Overcoming shyness in the digital age

I was one of those little girls who always hid behind my mom’s skirts in attempt to remain unseen by people I perceived as strangers. On the bus going to kindergarten, I sat by myself in the front until one day a girl across the aisle showed me a picture she drew for her teacher. My love for drawing pulled me across the aisle to sit next to her. I gave her an acorn that day, a token of friendship. We were best friends until she transferred to another public school and eventually moved away.

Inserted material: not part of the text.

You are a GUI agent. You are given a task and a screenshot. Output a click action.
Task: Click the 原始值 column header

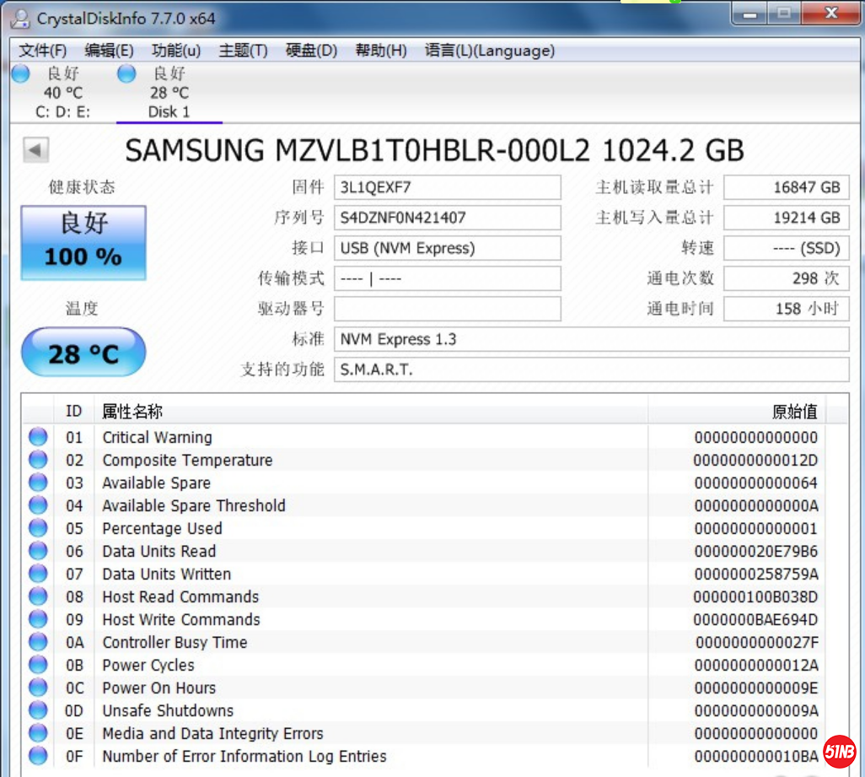point(794,411)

Growing up, I had to work really hard to step out of my shell and talk to new people. As I matured, I constantly pushed myself to go in unfamiliar directions. I went sightseeing in a foreign country alone. I signed up for a NOLS course and horsepacked in the Absaroka Mountains in Wyoming. I lived in Hong Kong for 4 months. I took on leadership roles in school clubs. I worked as a peer consultant in my college’s writing center. I got certified in scuba diving.

Overcoming my shyness is a struggle I still face today. Although I may not seem very shy to those who get to know me, I still cannot walk into an unfamiliar place first without a hitch in my gut. I still cannot easily converse with people I do not know very well. I still occasionally long to hide behind my mother’s skirts.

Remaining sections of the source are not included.